*SUPPLIED DATA:*
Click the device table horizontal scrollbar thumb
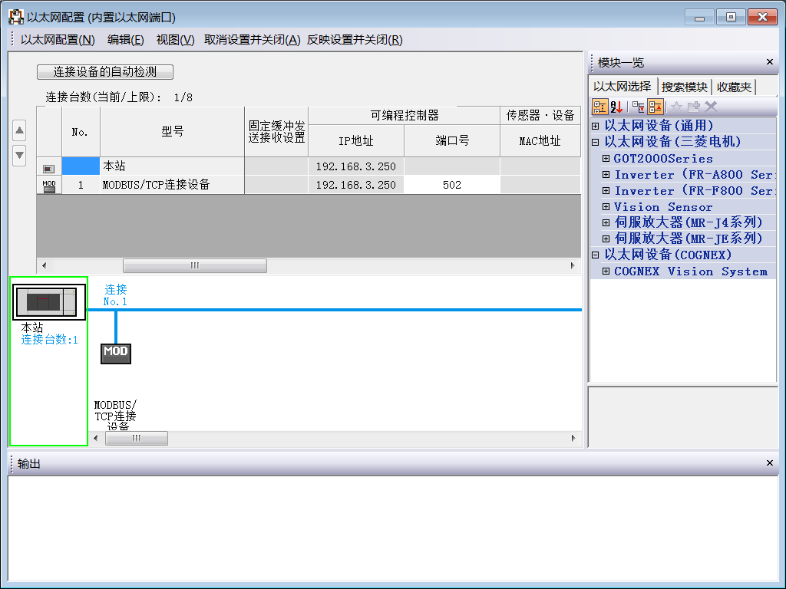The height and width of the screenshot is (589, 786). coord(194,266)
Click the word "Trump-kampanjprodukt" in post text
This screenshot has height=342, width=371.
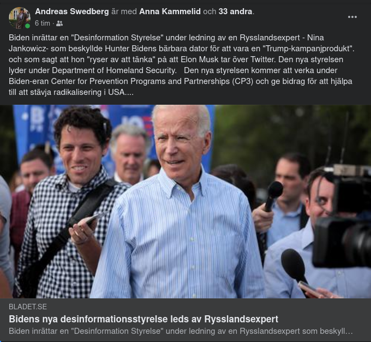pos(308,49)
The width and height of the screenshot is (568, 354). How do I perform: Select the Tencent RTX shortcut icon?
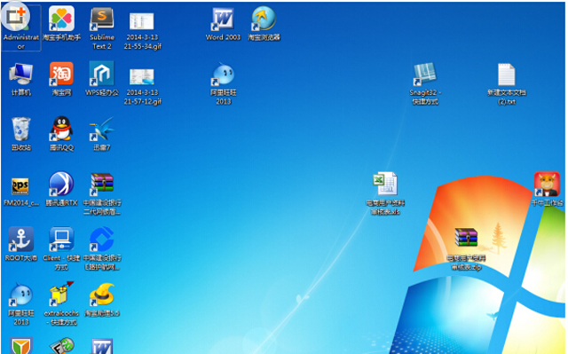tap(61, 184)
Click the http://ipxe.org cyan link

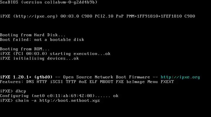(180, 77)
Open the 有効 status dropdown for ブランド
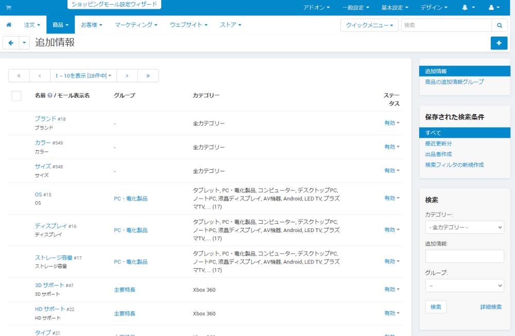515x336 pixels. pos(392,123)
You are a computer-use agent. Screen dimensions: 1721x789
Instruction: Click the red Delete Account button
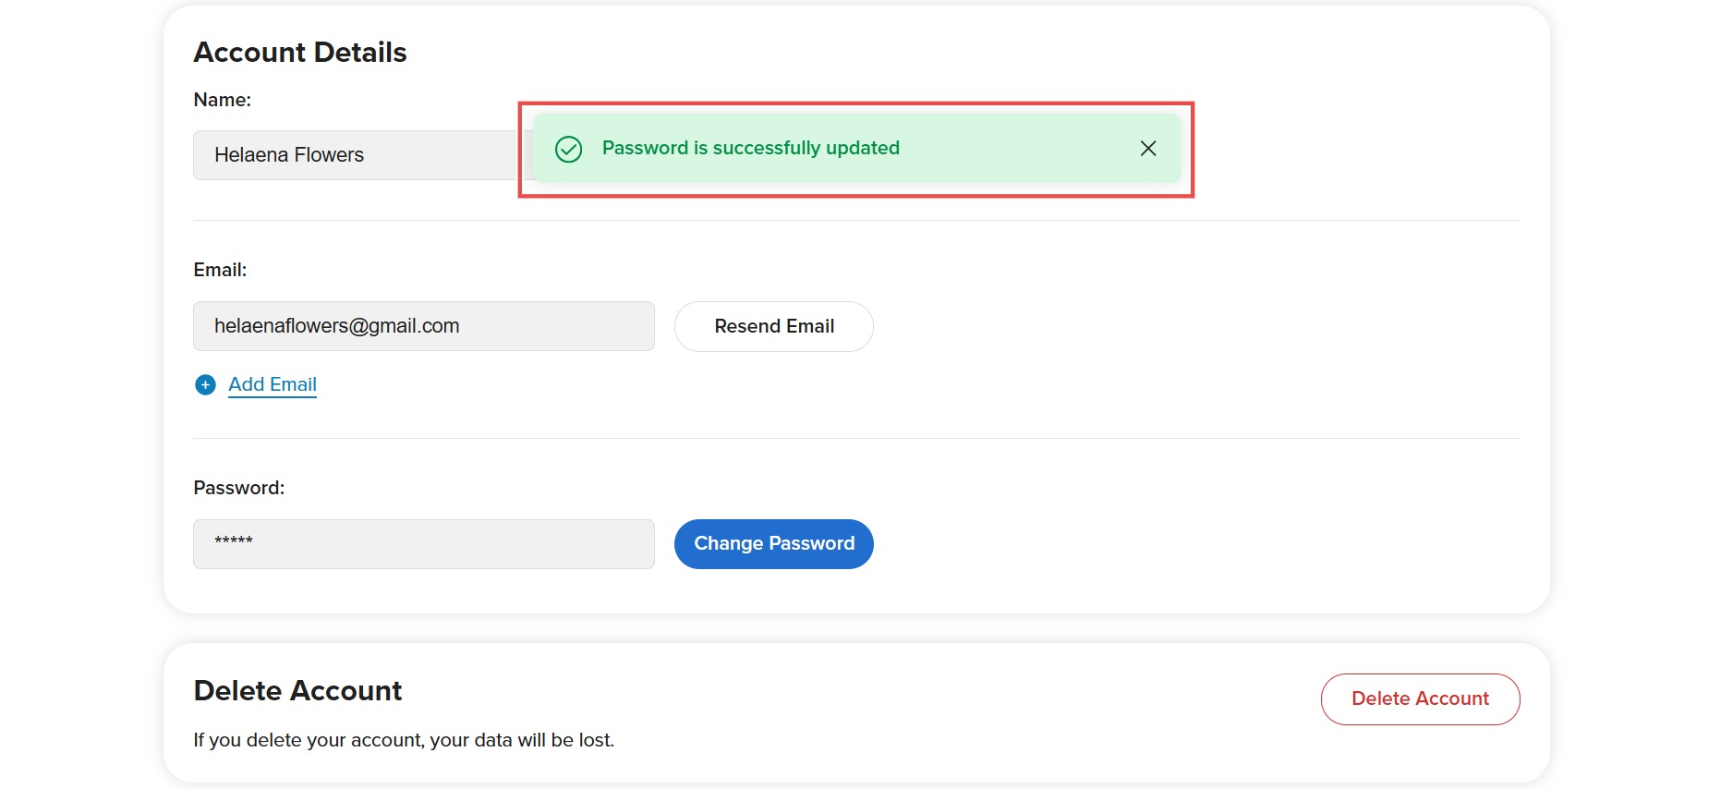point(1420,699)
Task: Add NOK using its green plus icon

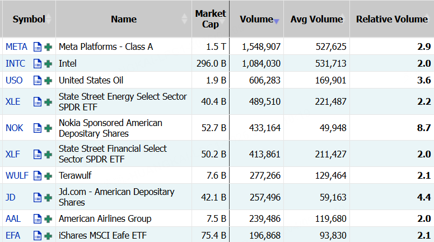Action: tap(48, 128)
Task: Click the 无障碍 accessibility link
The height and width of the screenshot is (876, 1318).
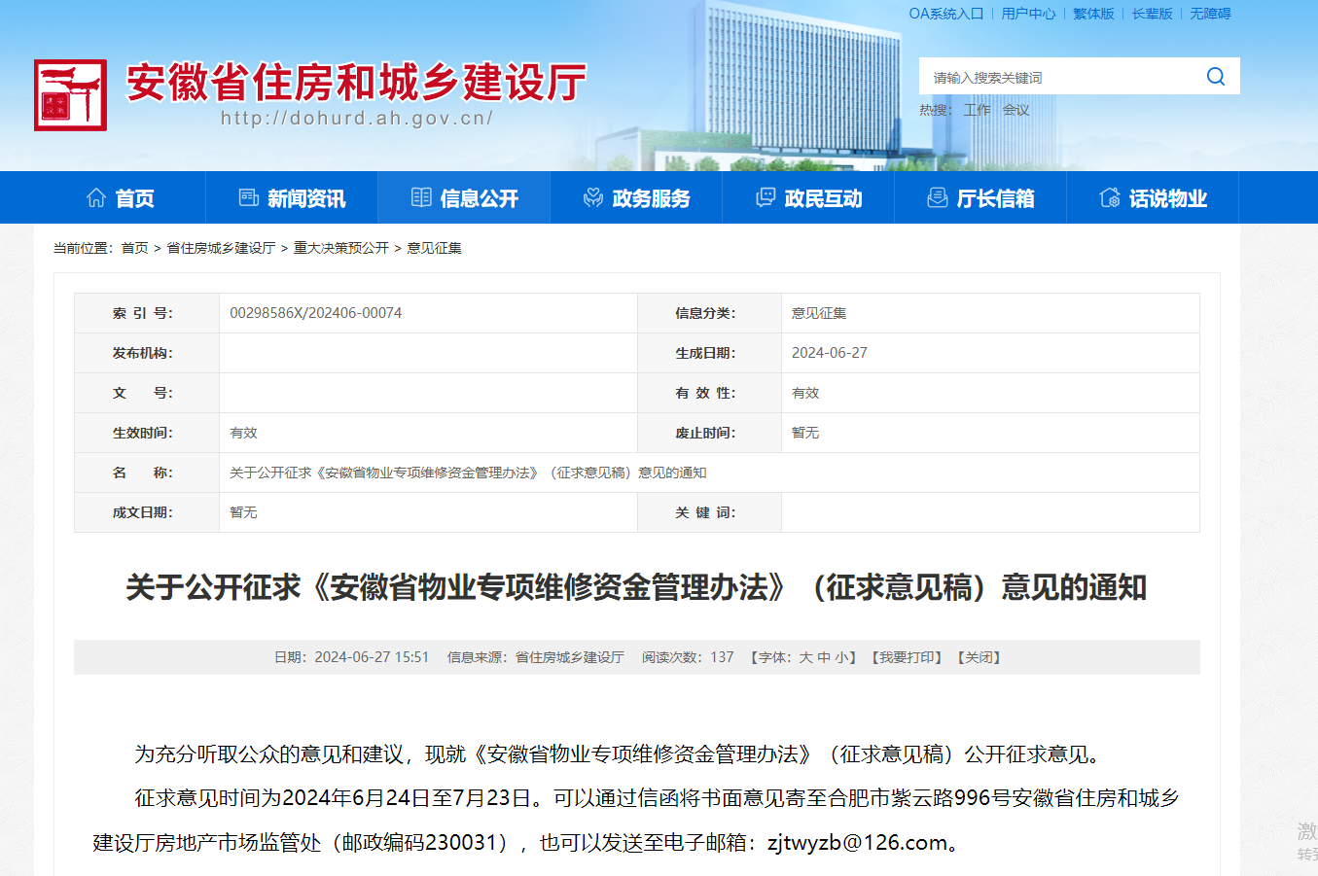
--
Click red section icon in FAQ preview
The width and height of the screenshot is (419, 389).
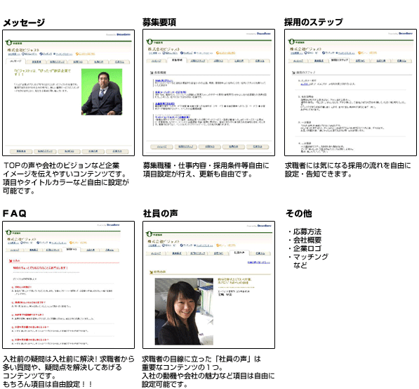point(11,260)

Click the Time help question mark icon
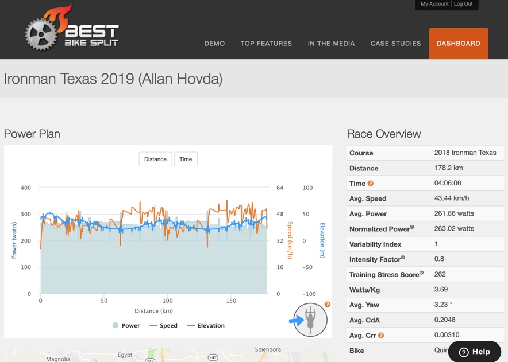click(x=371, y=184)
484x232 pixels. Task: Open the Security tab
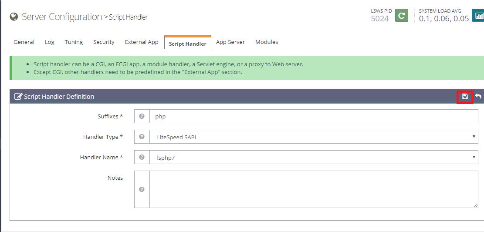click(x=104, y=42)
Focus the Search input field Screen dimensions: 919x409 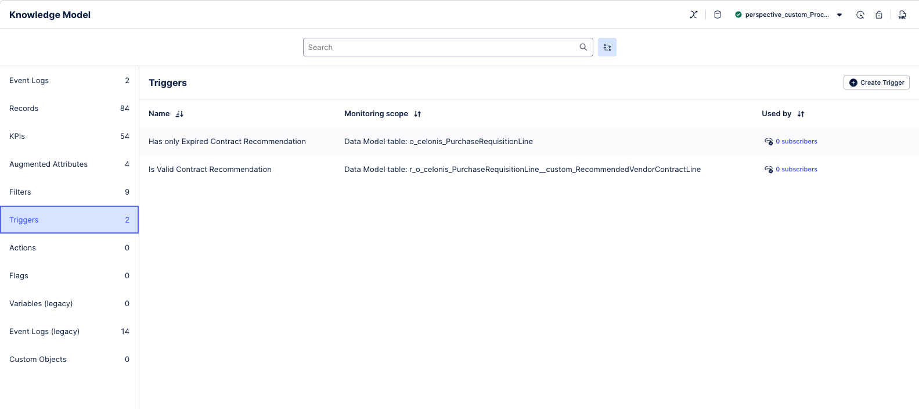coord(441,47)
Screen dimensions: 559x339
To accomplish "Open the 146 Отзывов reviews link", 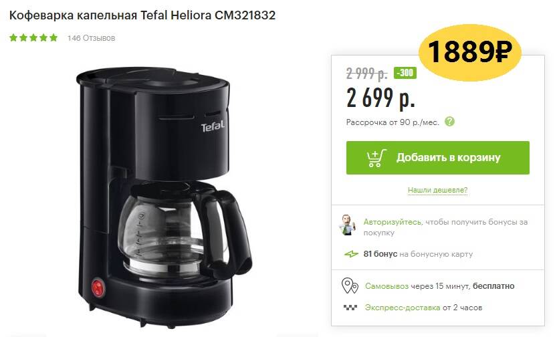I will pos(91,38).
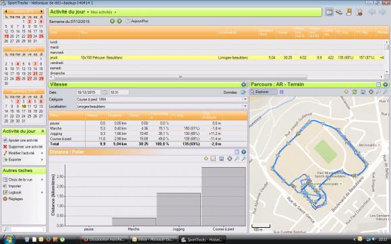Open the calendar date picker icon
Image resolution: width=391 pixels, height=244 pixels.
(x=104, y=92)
--
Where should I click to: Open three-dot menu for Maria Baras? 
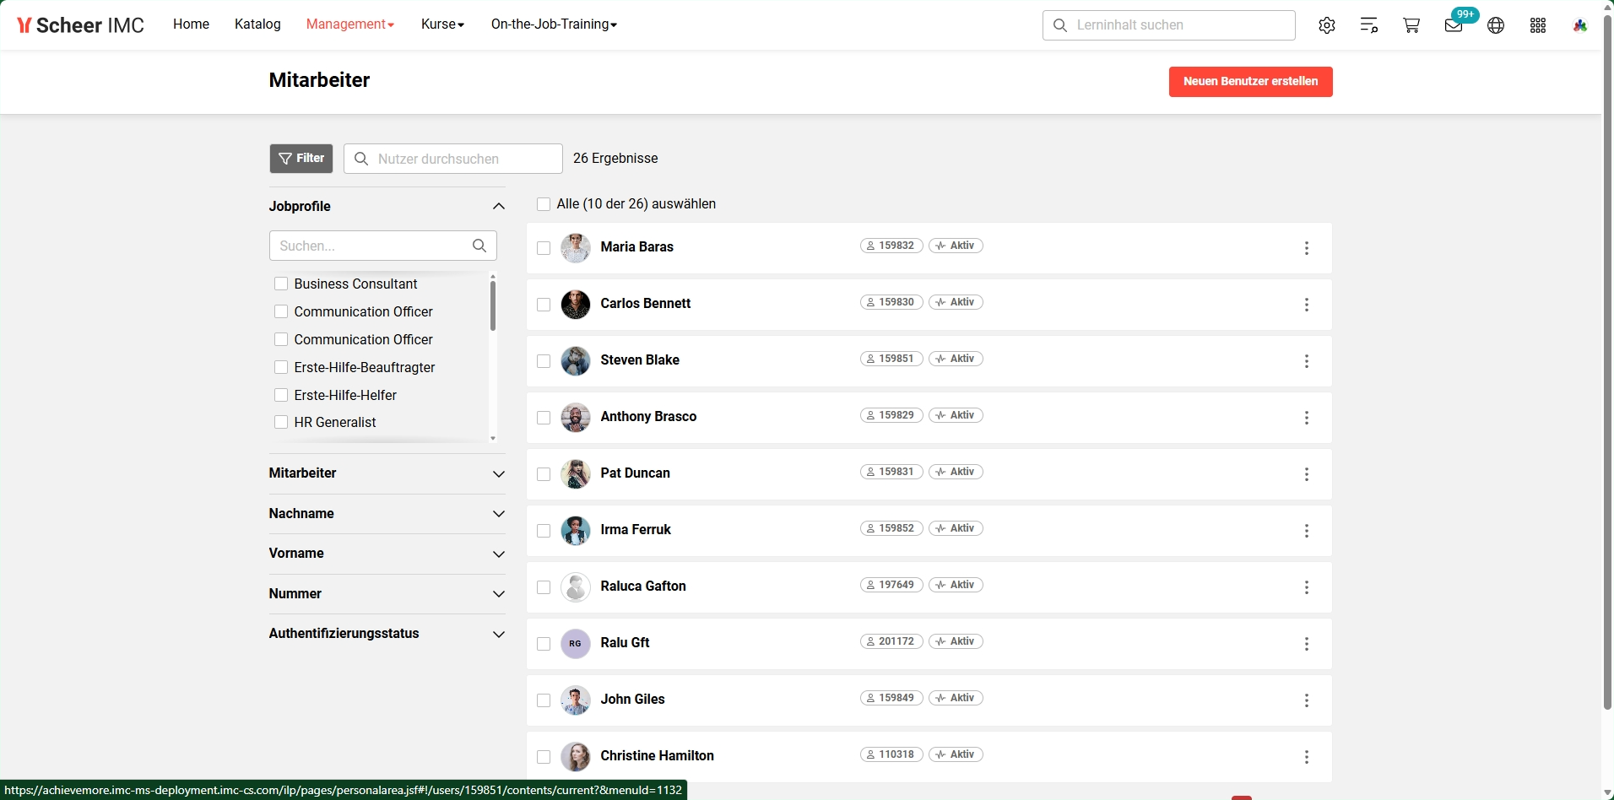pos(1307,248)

*WORK REQUIRED:*
Return word for word the lines of the listing above, starting at the line with "Task: Add NOK using its green plus icon" and ending at the line with "The height and width of the screenshot is (876, 1318).", both included. Pictures do not belong in the copy.

*RESPONSE AREA:*
Task: Add NOK using its green plus icon

Action: tap(48, 128)
Task: Click the 无障碍 accessibility link
The height and width of the screenshot is (876, 1318).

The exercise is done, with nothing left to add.